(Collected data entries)
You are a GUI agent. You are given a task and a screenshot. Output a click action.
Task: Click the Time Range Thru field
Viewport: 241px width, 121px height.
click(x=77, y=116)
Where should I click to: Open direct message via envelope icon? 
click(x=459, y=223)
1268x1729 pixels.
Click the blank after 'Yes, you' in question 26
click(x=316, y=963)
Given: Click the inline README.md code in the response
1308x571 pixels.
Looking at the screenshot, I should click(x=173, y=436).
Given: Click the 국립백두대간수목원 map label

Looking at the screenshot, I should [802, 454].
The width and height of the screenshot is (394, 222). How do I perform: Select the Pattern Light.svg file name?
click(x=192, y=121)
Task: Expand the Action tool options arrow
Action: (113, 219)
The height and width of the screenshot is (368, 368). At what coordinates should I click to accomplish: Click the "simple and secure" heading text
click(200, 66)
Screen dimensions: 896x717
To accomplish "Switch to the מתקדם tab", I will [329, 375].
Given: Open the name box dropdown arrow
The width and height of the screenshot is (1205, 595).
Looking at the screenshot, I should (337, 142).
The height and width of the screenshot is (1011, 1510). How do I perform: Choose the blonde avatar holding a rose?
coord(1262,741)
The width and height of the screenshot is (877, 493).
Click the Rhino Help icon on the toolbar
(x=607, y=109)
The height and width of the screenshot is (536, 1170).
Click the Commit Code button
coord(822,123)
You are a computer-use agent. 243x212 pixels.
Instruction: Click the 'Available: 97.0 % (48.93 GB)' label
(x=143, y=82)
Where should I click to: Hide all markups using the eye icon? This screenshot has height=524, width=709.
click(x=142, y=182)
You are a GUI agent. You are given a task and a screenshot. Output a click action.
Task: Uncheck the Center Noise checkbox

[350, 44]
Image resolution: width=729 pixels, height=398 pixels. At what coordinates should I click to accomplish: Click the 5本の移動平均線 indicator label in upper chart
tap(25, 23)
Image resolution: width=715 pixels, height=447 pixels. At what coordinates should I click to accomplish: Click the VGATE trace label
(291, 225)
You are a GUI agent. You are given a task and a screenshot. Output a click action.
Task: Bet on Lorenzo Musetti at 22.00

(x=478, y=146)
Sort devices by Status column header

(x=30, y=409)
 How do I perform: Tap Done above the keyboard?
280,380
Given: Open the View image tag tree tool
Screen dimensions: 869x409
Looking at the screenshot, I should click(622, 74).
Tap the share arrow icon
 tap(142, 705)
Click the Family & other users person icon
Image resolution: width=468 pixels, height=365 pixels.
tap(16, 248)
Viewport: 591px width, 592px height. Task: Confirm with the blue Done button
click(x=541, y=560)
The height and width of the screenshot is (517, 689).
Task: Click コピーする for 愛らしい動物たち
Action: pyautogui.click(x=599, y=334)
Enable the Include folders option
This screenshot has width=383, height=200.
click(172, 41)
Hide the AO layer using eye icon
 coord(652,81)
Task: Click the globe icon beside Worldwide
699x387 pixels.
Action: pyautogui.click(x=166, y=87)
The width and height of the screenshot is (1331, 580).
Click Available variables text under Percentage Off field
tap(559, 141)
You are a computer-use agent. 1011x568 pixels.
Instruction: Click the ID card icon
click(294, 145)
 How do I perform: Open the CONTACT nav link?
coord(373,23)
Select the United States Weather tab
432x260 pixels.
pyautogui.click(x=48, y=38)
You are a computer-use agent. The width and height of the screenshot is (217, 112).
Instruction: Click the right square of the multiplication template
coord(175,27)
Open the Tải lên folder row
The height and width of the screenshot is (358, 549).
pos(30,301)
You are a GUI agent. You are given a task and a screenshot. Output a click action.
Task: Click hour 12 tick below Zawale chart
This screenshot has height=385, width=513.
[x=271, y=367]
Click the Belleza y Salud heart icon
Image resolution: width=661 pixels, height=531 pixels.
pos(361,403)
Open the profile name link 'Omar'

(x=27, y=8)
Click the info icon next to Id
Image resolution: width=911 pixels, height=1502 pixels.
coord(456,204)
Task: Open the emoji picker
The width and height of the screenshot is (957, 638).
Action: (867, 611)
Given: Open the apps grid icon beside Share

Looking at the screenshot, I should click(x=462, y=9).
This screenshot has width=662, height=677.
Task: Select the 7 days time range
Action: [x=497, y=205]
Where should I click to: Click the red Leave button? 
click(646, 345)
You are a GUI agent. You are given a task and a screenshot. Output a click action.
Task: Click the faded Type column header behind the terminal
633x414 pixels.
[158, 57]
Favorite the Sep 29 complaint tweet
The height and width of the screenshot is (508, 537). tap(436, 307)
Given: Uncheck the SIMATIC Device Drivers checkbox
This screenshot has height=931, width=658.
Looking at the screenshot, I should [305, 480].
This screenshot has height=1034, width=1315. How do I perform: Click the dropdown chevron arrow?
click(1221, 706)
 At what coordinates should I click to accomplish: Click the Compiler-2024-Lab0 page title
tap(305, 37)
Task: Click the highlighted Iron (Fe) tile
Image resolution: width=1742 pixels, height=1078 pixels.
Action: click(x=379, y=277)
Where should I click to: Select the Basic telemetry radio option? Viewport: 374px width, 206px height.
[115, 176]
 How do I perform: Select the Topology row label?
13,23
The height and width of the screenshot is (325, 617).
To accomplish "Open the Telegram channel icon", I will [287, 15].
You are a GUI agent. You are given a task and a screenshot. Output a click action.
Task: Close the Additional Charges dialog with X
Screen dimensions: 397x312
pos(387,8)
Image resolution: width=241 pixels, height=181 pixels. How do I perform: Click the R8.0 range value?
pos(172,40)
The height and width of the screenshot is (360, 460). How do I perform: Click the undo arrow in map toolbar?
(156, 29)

**PROBLEM**
Set down each entry again, unchanged.

**TASK ANSWER**
You are a GUI agent. You are given a task and a screenshot. Output a click action.
Task: Click the Time Range Thru field
Viewport: 241px width, 121px height.
click(x=77, y=116)
Where should I click to: Open direct message via envelope icon? 
click(x=459, y=223)
1268x1729 pixels.
Click the blank after 'Yes, you' in question 26
click(x=316, y=963)
Given: Click the inline README.md code in the response
1308x571 pixels.
Looking at the screenshot, I should click(x=173, y=436).
Given: Click the 국립백두대간수목원 map label

Looking at the screenshot, I should [802, 454].
The width and height of the screenshot is (394, 222). How do I perform: Select the Pattern Light.svg file name?
click(x=192, y=121)
Task: Expand the Action tool options arrow
Action: (113, 219)
The height and width of the screenshot is (368, 368). At what coordinates should I click to accomplish: Click the "simple and secure" heading text
click(200, 66)
Screen dimensions: 896x717
To accomplish "Switch to the מתקדם tab", I will [329, 375].
Given: Open the name box dropdown arrow
The width and height of the screenshot is (1205, 595).
Looking at the screenshot, I should (337, 142).
The height and width of the screenshot is (1011, 1510). How do I perform: Choose the blonde avatar holding a rose?
coord(1262,741)
The width and height of the screenshot is (877, 493).
Click the Rhino Help icon on the toolbar
(x=607, y=109)
The height and width of the screenshot is (536, 1170).
Click the Commit Code button
coord(822,123)
You are a computer-use agent. 243x212 pixels.
Instruction: Click the 'Available: 97.0 % (48.93 GB)' label
(x=143, y=82)
Where should I click to: Hide all markups using the eye icon? This screenshot has height=524, width=709.
click(x=142, y=182)
You are a GUI agent. You are given a task and a screenshot. Output a click action.
Task: Uncheck the Center Noise checkbox

[350, 44]
Image resolution: width=729 pixels, height=398 pixels. At what coordinates should I click to accomplish: Click the 5本の移動平均線 indicator label in upper chart
tap(25, 23)
Image resolution: width=715 pixels, height=447 pixels. At what coordinates should I click to accomplish: Click the VGATE trace label
(291, 225)
You are a GUI agent. You are given a task and a screenshot. Output a click action.
Task: Bet on Lorenzo Musetti at 22.00

(x=478, y=146)
Sort devices by Status column header

(x=30, y=409)
 How do I perform: Tap Done above the keyboard?
280,380
Given: Open the View image tag tree tool
Screen dimensions: 869x409
Looking at the screenshot, I should click(622, 74).
Tap the share arrow icon
 tap(142, 705)
Click the Family & other users person icon
Image resolution: width=468 pixels, height=365 pixels.
tap(16, 248)
Viewport: 591px width, 592px height. Task: Confirm with the blue Done button
click(x=541, y=560)
The height and width of the screenshot is (517, 689).
Task: Click コピーする for 愛らしい動物たち
Action: pyautogui.click(x=599, y=334)
Enable the Include folders option
This screenshot has width=383, height=200.
click(172, 41)
Hide the AO layer using eye icon
 coord(652,81)
Task: Click the globe icon beside Worldwide
699x387 pixels.
Action: pyautogui.click(x=166, y=87)
The width and height of the screenshot is (1331, 580).
Click Available variables text under Percentage Off field
tap(559, 141)
You are a computer-use agent. 1011x568 pixels.
Instruction: Click the ID card icon
click(294, 145)
 How do I perform: Open the CONTACT nav link?
coord(373,23)
Select the United States Weather tab
432x260 pixels.
pyautogui.click(x=48, y=38)
You are a computer-use agent. The width and height of the screenshot is (217, 112).
Instruction: Click the right square of the multiplication template
coord(175,27)
Open the Tải lên folder row
The height and width of the screenshot is (358, 549).
pos(30,301)
You are a GUI agent. You are given a task and a screenshot. Output a click action.
Task: Click hour 12 tick below Zawale chart
This screenshot has height=385, width=513.
[x=271, y=367]
Click the Belleza y Salud heart icon
Image resolution: width=661 pixels, height=531 pixels.
pos(361,403)
Open the profile name link 'Omar'

(x=27, y=8)
Click the info icon next to Id
Image resolution: width=911 pixels, height=1502 pixels.
coord(456,204)
Task: Open the emoji picker
The width and height of the screenshot is (957, 638).
Action: (867, 611)
Given: Open the apps grid icon beside Share

Looking at the screenshot, I should click(x=462, y=9).
This screenshot has width=662, height=677.
Task: Select the 7 days time range
Action: [x=497, y=205]
Where should I click to: Click the red Leave button? 
click(646, 345)
You are a GUI agent. You are given a task and a screenshot. Output a click action.
Task: Click the faded Type column header behind the terminal
633x414 pixels.
[158, 57]
Favorite the Sep 29 complaint tweet
The height and width of the screenshot is (508, 537). tap(436, 307)
Given: Uncheck the SIMATIC Device Drivers checkbox
This screenshot has height=931, width=658.
Looking at the screenshot, I should [305, 480].
This screenshot has height=1034, width=1315. How do I perform: Click the dropdown chevron arrow?
click(1221, 706)
 At what coordinates should I click to accomplish: Click the Compiler-2024-Lab0 page title
tap(305, 37)
Task: Click the highlighted Iron (Fe) tile
Image resolution: width=1742 pixels, height=1078 pixels.
Action: click(x=379, y=277)
Where should I click to: Select the Basic telemetry radio option? Viewport: 374px width, 206px height.
[115, 176]
 How do I perform: Select the Topology row label?
13,23
The height and width of the screenshot is (325, 617).
To accomplish "Open the Telegram channel icon", I will [287, 15].
You are a GUI agent. You are given a task and a screenshot. Output a click action.
Task: Close the Additional Charges dialog with X
Screen dimensions: 397x312
pos(387,8)
Image resolution: width=241 pixels, height=181 pixels. How do I perform: Click the R8.0 range value?
pos(172,40)
The height and width of the screenshot is (360, 460). How do I perform: Click the undo arrow in map toolbar?
(156, 29)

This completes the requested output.